This wasn’t the Martin Luther King type of dream. There was no humanity, no hope. I sat at this computer for the longest time before beginning to write, uncertain whether the words would appear on the screen if I began to type. That was the kind of dream I had.

The trainers I wore in the dream, threadbare and comfortable atrocities I use for my infrequent runs, are at my feet. I had to check that there was none of the slate-coloured ash on their soles when I woke this morning. That was the kind of dream I had.

I’m skipping ahead of myself. Let me start at the beginning, or at least at the beginning of the dream.

I strode through a landscape hideously alien to everything I’ve ever known, and yet was wracked with the deep pangs that come only from returning home after a long absence. Vast spires of black silicone scratched or pierced low-hanging thunderclouds that folded in upon themselves in a silent maelstrom. They held the only colour I was to see in this place; a malevolent scarlet that tinged their rolling edges.

The ground was a charred desert. The faithful trainers I mentioned before kicked up clouds of heavy silt or ash that settled too fast for it to be either.

Unsure of the nature of this place, unsure of everything other than an innate sense of returning, I was reminded of a nocturnal sculpture park. Structures that may have been buildings cast unnerving silhouettes in my path. They could have been glass pillars of enormous girth, melted to amorphous masses by an unfathomable heat. Or maybe they were grown this way. That was the word that occurred to me; not built but grown. And something flickered inside. Not light, there was no natural light in this place, just a hanging luminescence that only highlighted the shadows. What moved inside these grotesque masses appeared fluid, like the grinding of an eel’s coils in dark water.

I moved on, aware that my heart didn’t pound or thrum in my ears. There was, however, a sensation of comfort, of belonging, that in itself chilled my core.

Through the melted monstrosities I strode with the confidence of familiarity and out into a plaza. Here the ashen floor was parted by a raised dais composed of gothic tortoiseshell. Atop this a monolith stood as sentinel, a twisted spiral that shifted as if fleeting shadows passed its surface. It turned without moving to watch me pass.
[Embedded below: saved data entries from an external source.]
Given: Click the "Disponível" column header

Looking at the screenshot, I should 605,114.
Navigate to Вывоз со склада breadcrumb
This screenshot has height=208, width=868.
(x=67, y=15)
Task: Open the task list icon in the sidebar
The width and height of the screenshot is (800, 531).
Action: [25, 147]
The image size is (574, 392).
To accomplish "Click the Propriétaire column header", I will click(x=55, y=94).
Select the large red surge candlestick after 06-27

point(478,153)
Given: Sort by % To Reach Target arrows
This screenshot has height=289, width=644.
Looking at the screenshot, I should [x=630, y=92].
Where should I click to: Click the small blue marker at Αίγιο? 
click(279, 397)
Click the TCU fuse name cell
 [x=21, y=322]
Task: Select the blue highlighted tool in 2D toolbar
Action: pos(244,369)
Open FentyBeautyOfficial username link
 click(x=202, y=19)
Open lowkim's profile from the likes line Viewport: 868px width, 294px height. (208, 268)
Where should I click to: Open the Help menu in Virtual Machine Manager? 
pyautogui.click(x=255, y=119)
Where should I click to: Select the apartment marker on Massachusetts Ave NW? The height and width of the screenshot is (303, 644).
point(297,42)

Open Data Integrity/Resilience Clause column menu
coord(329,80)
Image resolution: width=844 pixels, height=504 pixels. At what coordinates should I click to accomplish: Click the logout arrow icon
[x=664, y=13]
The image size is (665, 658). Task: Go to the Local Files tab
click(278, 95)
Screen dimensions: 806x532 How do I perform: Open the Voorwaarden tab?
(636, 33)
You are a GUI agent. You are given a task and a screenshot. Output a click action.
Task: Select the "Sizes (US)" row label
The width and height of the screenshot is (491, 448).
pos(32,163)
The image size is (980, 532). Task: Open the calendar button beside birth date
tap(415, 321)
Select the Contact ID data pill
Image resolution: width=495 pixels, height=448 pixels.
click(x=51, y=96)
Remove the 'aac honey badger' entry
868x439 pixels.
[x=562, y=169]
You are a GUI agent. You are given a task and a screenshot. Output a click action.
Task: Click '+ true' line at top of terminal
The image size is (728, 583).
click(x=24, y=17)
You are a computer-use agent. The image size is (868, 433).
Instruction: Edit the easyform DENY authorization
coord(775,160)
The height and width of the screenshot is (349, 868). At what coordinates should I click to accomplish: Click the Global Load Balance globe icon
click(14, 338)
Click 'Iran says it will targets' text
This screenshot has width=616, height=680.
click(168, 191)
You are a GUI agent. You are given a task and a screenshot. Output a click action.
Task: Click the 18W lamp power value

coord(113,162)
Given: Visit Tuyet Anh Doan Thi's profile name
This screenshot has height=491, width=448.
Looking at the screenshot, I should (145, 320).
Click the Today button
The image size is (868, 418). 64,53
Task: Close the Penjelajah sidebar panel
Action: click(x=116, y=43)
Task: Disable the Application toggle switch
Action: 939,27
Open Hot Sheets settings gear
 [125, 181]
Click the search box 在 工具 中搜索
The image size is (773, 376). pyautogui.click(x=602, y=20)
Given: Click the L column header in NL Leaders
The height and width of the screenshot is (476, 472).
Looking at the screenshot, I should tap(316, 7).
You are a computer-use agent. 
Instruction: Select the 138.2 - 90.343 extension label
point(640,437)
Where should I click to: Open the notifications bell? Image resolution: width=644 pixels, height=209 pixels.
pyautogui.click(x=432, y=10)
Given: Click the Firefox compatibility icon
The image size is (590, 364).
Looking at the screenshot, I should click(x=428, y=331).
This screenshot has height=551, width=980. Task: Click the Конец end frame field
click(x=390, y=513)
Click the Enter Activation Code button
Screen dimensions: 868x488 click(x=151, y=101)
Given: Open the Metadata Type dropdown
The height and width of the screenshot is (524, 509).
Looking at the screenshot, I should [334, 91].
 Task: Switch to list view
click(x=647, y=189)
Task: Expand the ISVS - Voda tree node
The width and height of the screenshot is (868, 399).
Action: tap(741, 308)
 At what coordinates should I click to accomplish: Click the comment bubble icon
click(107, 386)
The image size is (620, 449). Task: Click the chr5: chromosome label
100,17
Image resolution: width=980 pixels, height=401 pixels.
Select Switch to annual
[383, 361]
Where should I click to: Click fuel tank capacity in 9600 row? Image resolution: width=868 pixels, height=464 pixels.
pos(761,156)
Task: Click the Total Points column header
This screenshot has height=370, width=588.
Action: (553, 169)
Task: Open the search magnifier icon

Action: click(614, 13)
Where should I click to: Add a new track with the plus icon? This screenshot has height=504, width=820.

At the base of one of the black spires, an aperture presented itself. My feet faltered for the first time. Not out of hesitation, but of reverence. I stood on the threshold, staring into the abyss, listening to the dark invitation that sounded silently in my mind.

I saw clearly, even in the spire’s pitch interior. I expected nothing so uniform as stairs, but a slope led upwards around the non-circular spire’s inner wall. The worn soles of my old trainers sought for purchase and failed, sliding on the pock-marked surface and I had to lay my hands on the slick ground several times to keep my footing. I refused to let my hand stray to the wall for fear of what I would find there. So, it seemed there was still a heart of human emotion in me after all. Somehow, the revelation only made me feel more vulnerable.

On I climbed.

I passed archways, toppled or blocked, but didn’t care for what they contained. No curiosity made me halt my upward progress. I knew they weren’t the places for me.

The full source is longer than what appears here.